→ **Excerpt**:

I was introduced to natural healing, the professional variety, through Chiropractors and a few Naturopaths. There was exposure to the milieu natural through the Post Counter-Cultural Explosion of the 1970s, but most information came through lay people like myself who just shared cool things with other like-minded souls. There were very few people making a living doing massage; there was no acupuncture, no herbalists (a few herbologists were around but none in my area), spiritualists, psychics, Cayce mongers, and natural hygienists–but one was never quite sure what that discipline entailed–nudism? colonic irrigation? people that smelled funny and drank carrot juice? The only professional healers that I knew about had the credentials DC or ND. Now, years later, I realize that I probably have more training than most of the NDs I met back then, and know more about natural healing than all the knowledgeable DCs who turned me on to so many mind-blowing ideas.
Things have changed for sure. There are so many excellent classes, schools, and teachers out there. A number of disciplines have masterful teachers, and accomplished practitioners. The range of practitioners, depending on the discipline, or the area one is in, run the gamut of great to excellent to good to merely competent.The below average or seriously bad weed themselves out. Unlike regular medicine, it's a cash business, and the public supports those who help them get well.
Our culture is changing and natural healing is becoming part of it. The rate of acceptance of wholistic and vitalist models of healing is accelerating. People don't understand it all and they aren't supposed to. They are drawn to what's natural. It is the practitioner's job to educate them in healthy practices. We are now living in a fitness and wellness culture, so much so that even the medical industrial complex is having to adopt some of our natural healing principles and philosophy. If they don't, they will not only lose market share, but the people's faith in their form of medicine altogether.

→ **Material provided**:

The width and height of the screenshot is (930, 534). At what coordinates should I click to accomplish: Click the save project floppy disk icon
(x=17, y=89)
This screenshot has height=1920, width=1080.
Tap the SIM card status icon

--

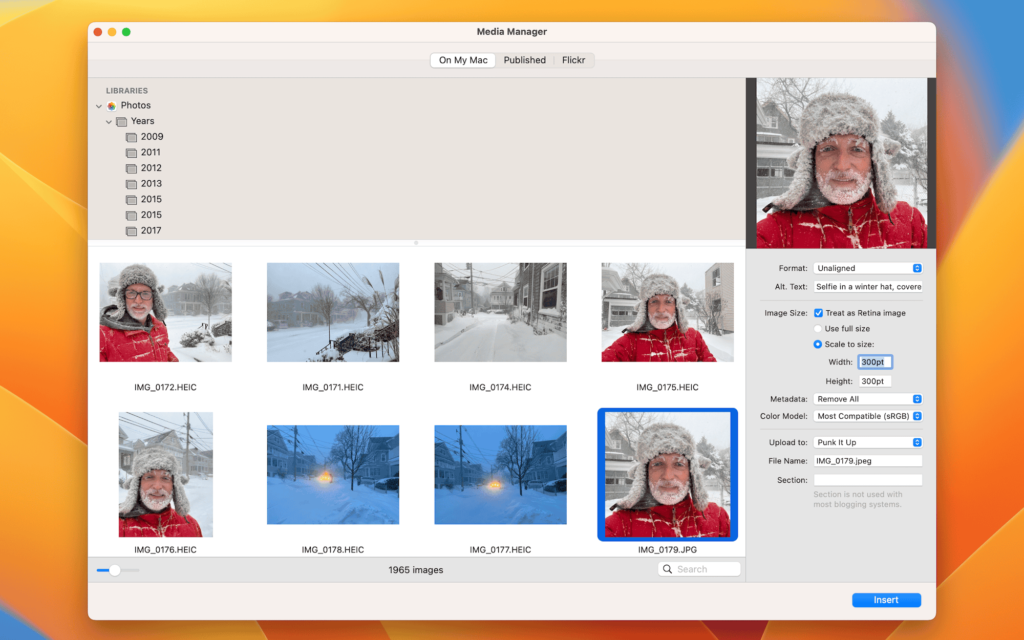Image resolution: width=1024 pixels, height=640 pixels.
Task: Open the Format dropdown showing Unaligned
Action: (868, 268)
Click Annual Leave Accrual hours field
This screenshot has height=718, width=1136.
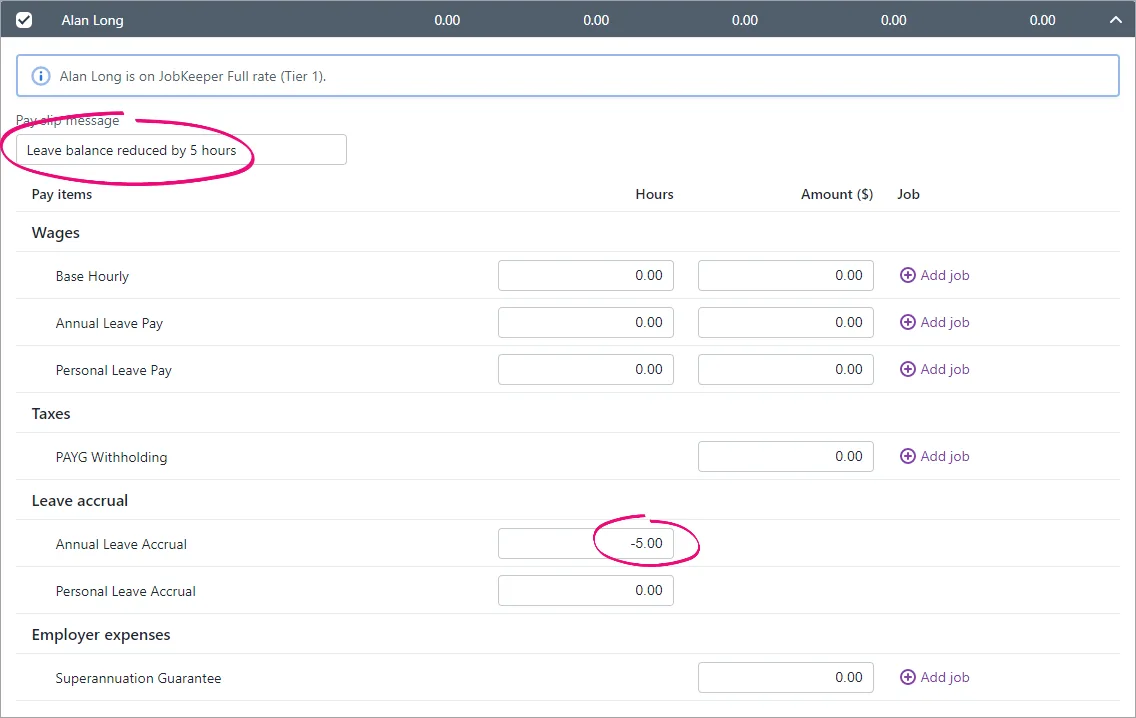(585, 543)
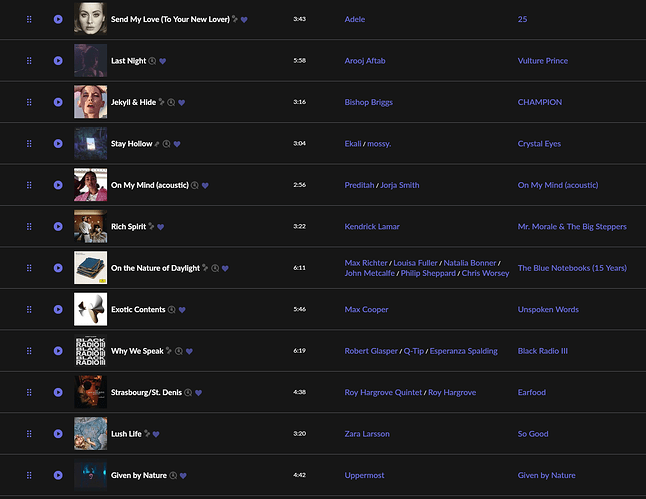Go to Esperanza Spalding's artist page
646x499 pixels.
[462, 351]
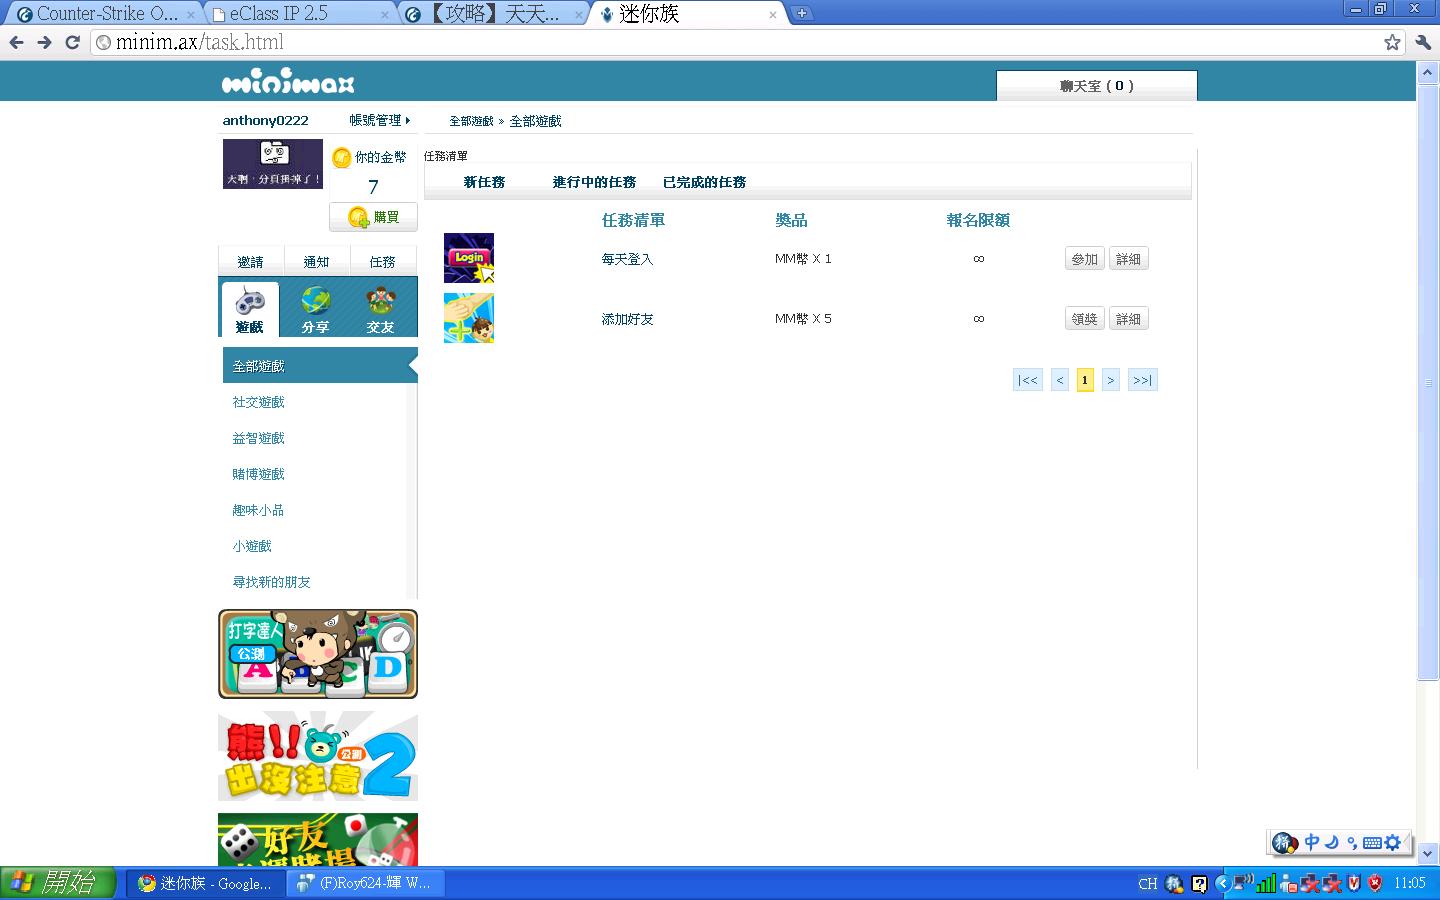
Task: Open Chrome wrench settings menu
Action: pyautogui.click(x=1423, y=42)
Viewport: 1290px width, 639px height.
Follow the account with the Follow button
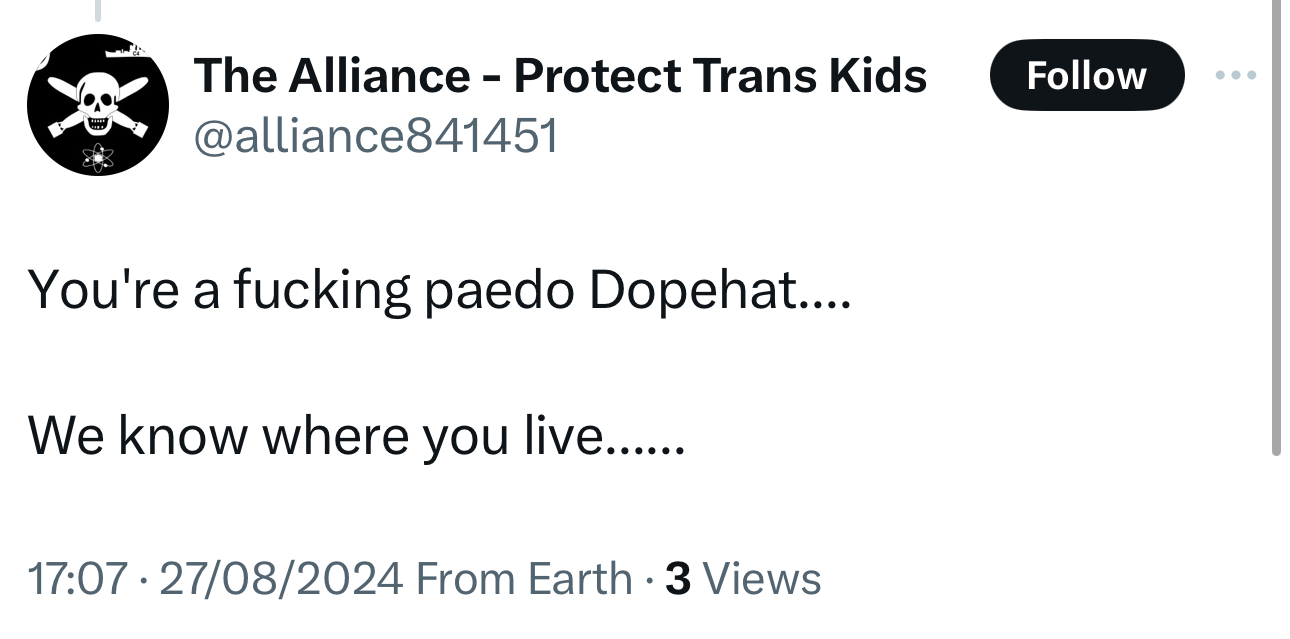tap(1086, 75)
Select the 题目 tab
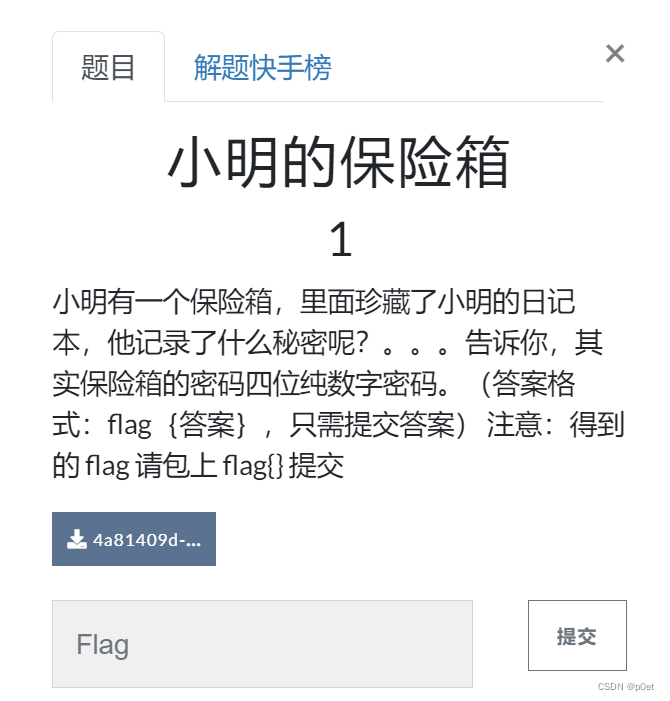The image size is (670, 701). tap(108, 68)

...

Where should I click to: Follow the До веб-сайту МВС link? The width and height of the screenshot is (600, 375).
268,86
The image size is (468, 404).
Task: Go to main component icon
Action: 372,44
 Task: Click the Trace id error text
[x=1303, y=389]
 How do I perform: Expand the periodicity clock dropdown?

→ **Task objective**:
Copy out the part of the natural healing text starting at "Our culture is" and ending at "of medicine altogether.". The items have no connection to the natural healing text.

→ **Answer area**:
Our culture is changing and natural healing is becoming part of it. The rate of acceptance of wholistic and vitalist models of healing is accelerating. People don't understand it all and they aren't supposed to. They are drawn to what's natural. It is the practitioner's job to educate them in healthy practices. We are now living in a fitness and wellness culture, so much so that even the medical industrial complex is having to adopt some of our natural healing principles and philosophy. If they don't, they will not only lose market share, but the people's faith in their form of medicine altogether.